Per chi si pone in questa prospettiva governo significa innanzitutto autogoverno e le cose da fare non sono la “sintesi” — come spesso si dice e si cerca di fare — tra le mille istanze differenti che agitano il movimento; occorre invece aiutare queste stesse forze a fare loro stesse questa sintesi: a riconoscere nel proprio agire l’embrione insostituibile e irrinunciabile di un programma di governo alternativo. In tutti i luoghi dove già sono all’opera, queste forze sono le sedi potenziali di un’aggregazione di istanze consimili, di un confronto tra rivendicazioni diverse ma convergenti, di una volontà di coinvolgere nei propri progetti il governo del territorio.
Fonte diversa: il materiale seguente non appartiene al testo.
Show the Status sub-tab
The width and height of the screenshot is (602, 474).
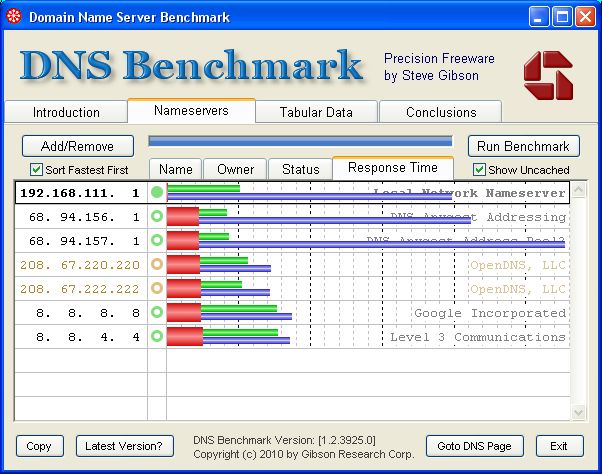pos(300,170)
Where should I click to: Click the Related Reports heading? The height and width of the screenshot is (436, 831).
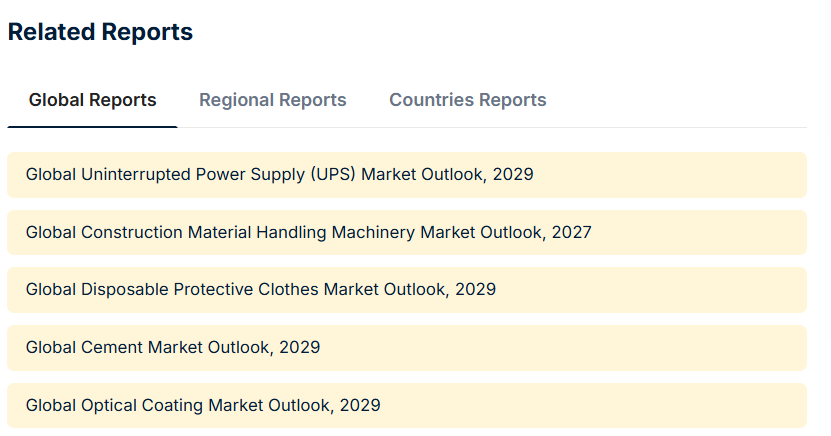point(100,32)
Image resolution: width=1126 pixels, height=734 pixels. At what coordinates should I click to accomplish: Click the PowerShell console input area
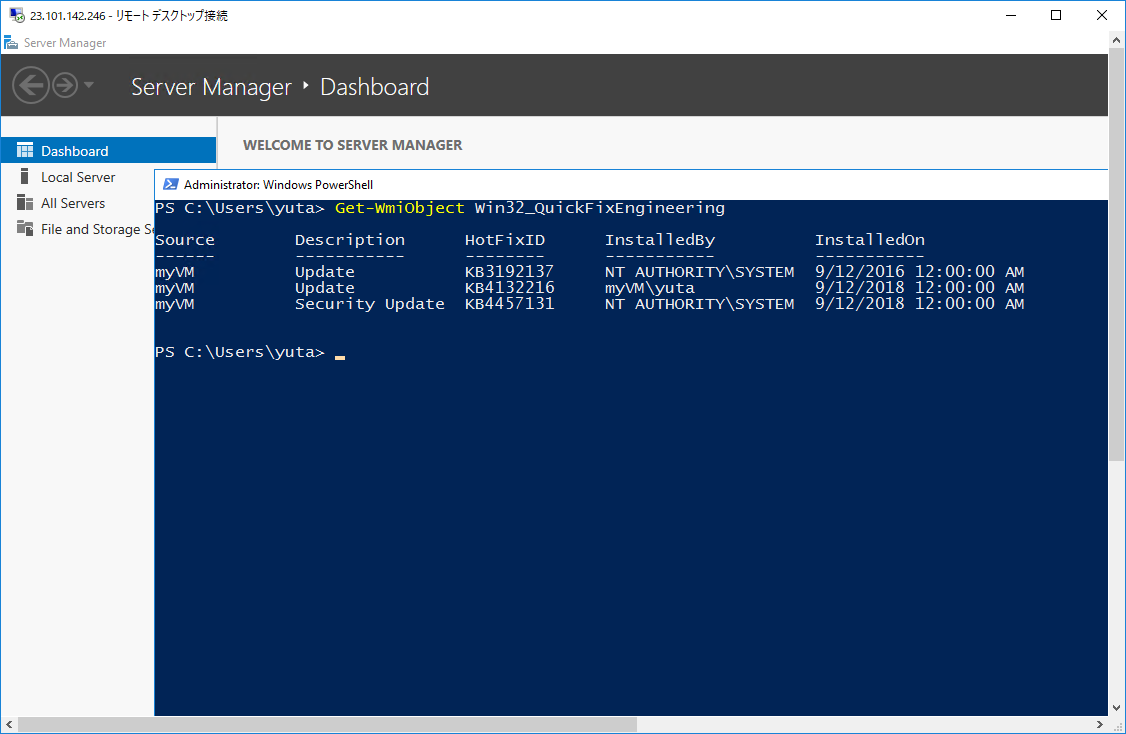click(340, 351)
La riformulazione di un programma e l’aggregazione intorno a esso delle forze disponibili è la condizione per legittimare il rigetto dei patti di stabilità e per sostenere le ragioni di questa prospettiva a livello europeo. Su questa stessa strada si costruiscono anche le premesse per fare fronte alle ritorsioni che immancabilmente seguirebbero alla scelta di ristrutturare i debiti; ma anche alle conseguenze di un’eventuale dissoluzione dell’euro causato dall’impasse politica in cui sta precipitando la governance europea; e, ancor più, per prevenire il progressivo deterioramento delle condizioni di vita della stragrande maggioranza della popolazione, se le cose continueranno a procedere nella direzione in cui le spinge il governo delle larghe intese.”